Brown’s sweeping fissure between theory and practice becomes most apparent in the book’s concluding chapter, where he attempts to present some actual implications of Kant’s cosmopolitan theory. First, the author invokes matters of trade, declaring that “federated states must negotiate in good faith and in such a way that resulting conditions are seen as mutually beneficial” (p.191). Very few (if any) nations would explicitly mock this claim (unless grounded on principles of previous victimization and/or payback), and Brown therefore offers little of tangible substance. Brown's second contention is even less controversial, calling for the “hospitable treatment of all human beings regardless of state, ethnic, or communal origin," (p.192) a principle long enshrined though continually ignored by many members of the United Nations. Brown’s further contention that republics should neither assist nor conduct business with despots also seems naive. Sanctions often do precious little to change autocrats’ behavior, and (as was seen in the case of Iraq) can perversely result in the loss of hundreds of thousands of lives. The author's final two applications, “an ultimate system of global distribution” (p.197) and his tepid support for “universal human rights under a unified system of cosmopolitan law” (p.202) again seem morally appealing but practically hollow pronouncements.

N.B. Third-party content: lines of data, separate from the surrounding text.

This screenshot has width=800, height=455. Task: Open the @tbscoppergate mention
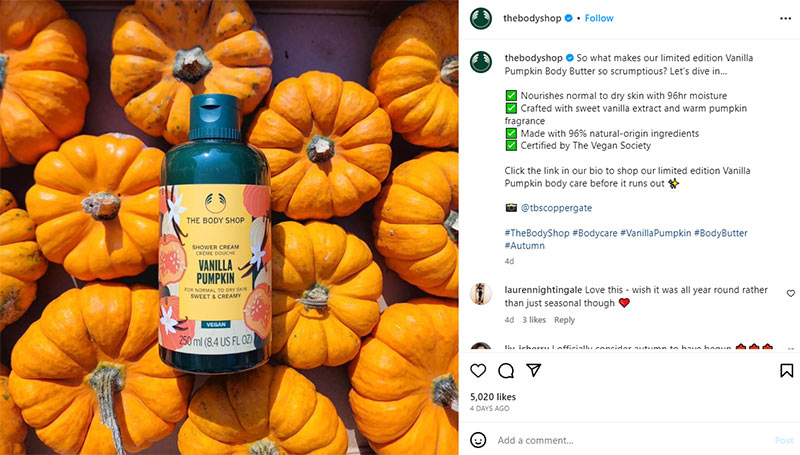[x=556, y=208]
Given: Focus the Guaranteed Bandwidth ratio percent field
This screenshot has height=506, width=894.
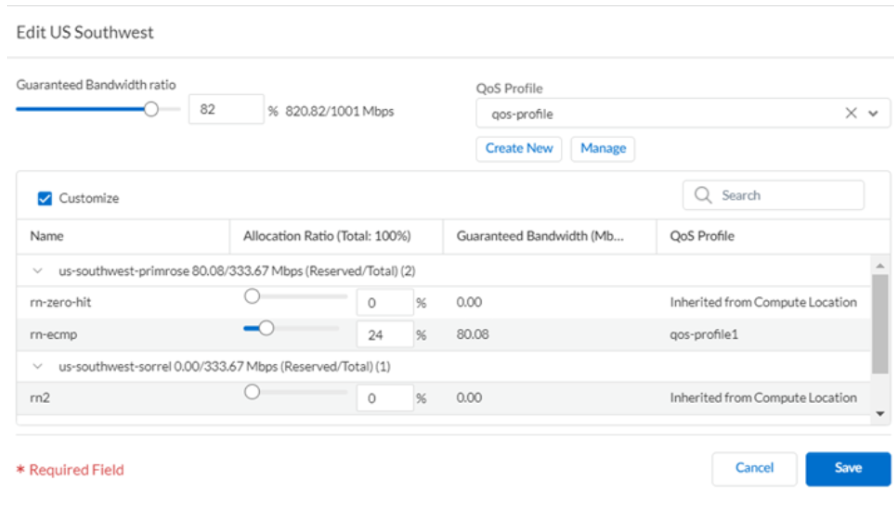Looking at the screenshot, I should (225, 110).
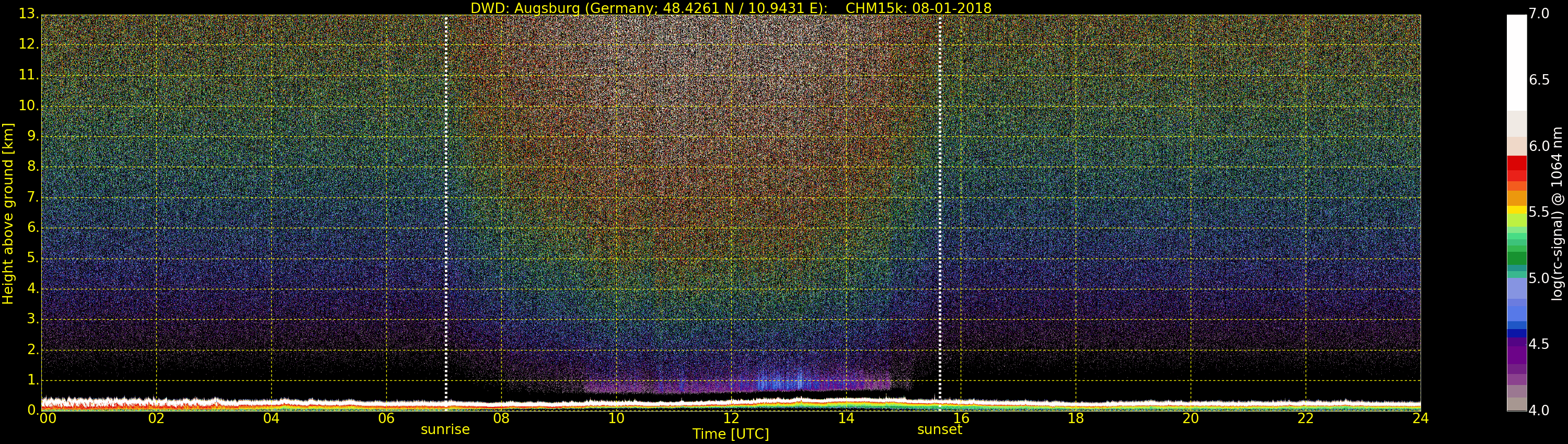Click the 'log(rc-signal) @ 1064 nm' colorbar label
Screen dimensions: 1568x444
pos(1557,213)
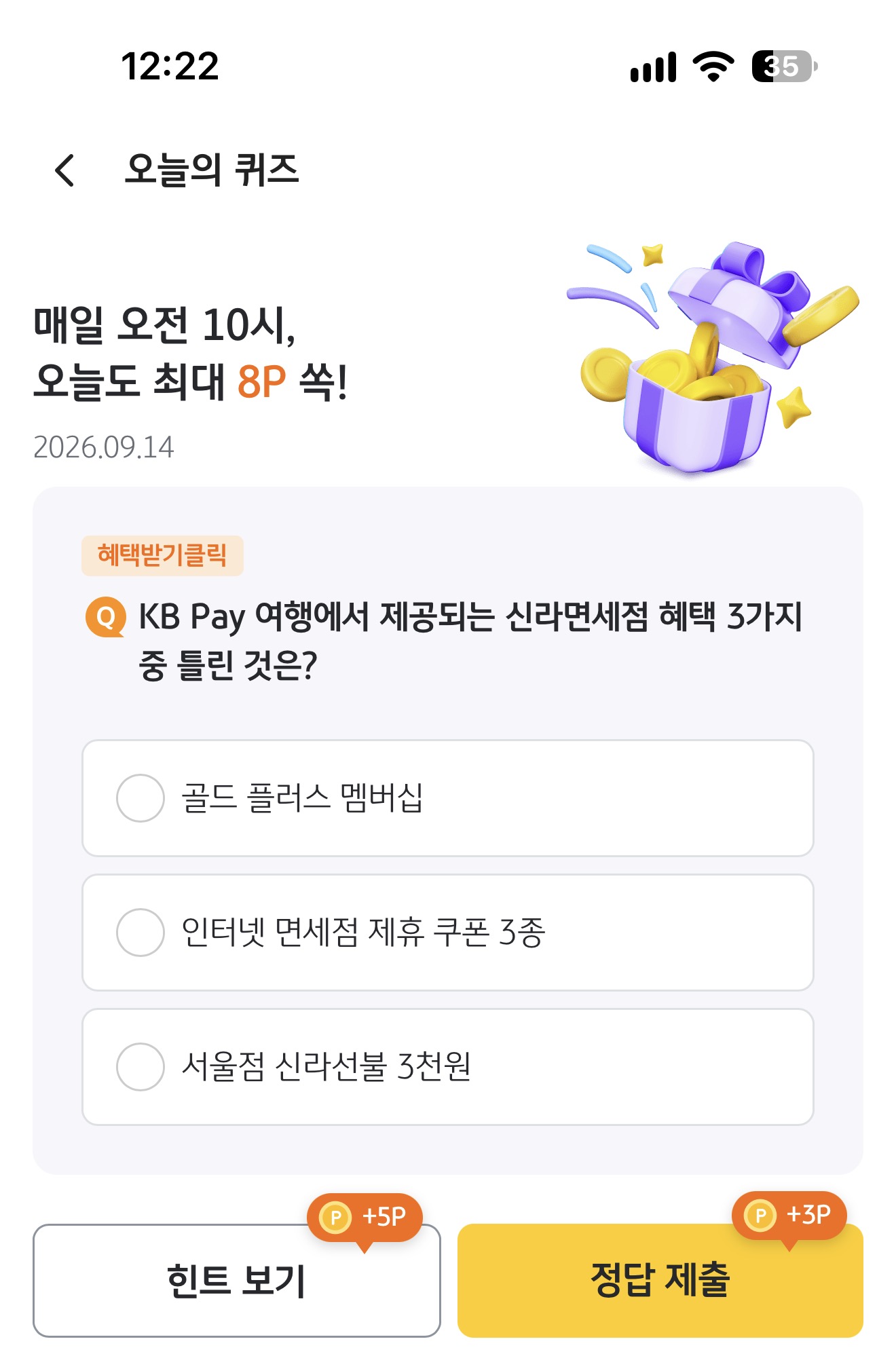
Task: Submit answer with 정답 제출 button
Action: coord(660,1281)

Interestingly, Brown seems to anticipate this critique, declaring that “some will argue” “this project is nothing more than a theoretical exercise and that it has abstracted too far from real world circumstances that limit the prospect of a cosmopolitan condition” (p.212). To answer this criticism Brown quotes directly from Kant, remarking on the importance of separating normative from descriptive claims, or “to put trust in the [*540] theory of what the relationships between men and states ought to be according to the principle of right” (p.212). More importantly, however, the author contends that “just because a theory has a degree of difficulty does not also mean that it is not something we should strive to do” (italics his) (p.212). While separating theory from practice benefits neither, Brown seems to miss a much larger point here. It is not that Brown’s claims are merely unrealistic, but so vague as to have no applicable purpose.

Indeed, the fact that actors as diverse as Ban-Ki Moon and Mahmoud Ahmadinejad can (and do) invoke similar notions of global justice is testament to both the strength and failure of Brown’s Kantian project. While such universal principles are powerful enough to have garnered widespread recognition, they are also broad enough to serve as empty rhetoric. As Brown recognizes at GROUNDING COSMOPOLITANISM’S close, “what is perhaps the most striking feature of these global issues is the fact that many of the problems could be eliminated if a political will to do so existed” (p.210). How to mobilize and enforce this will, to turn beautiful abstractions into concrete reform, now that is the real issue.

REFERENCES:
Kant, Immanuel. 1996/1797. THE METAPHYSICS OF MORALS. Cambridge, Massachusetts: Cambridge University Press, Second Edition.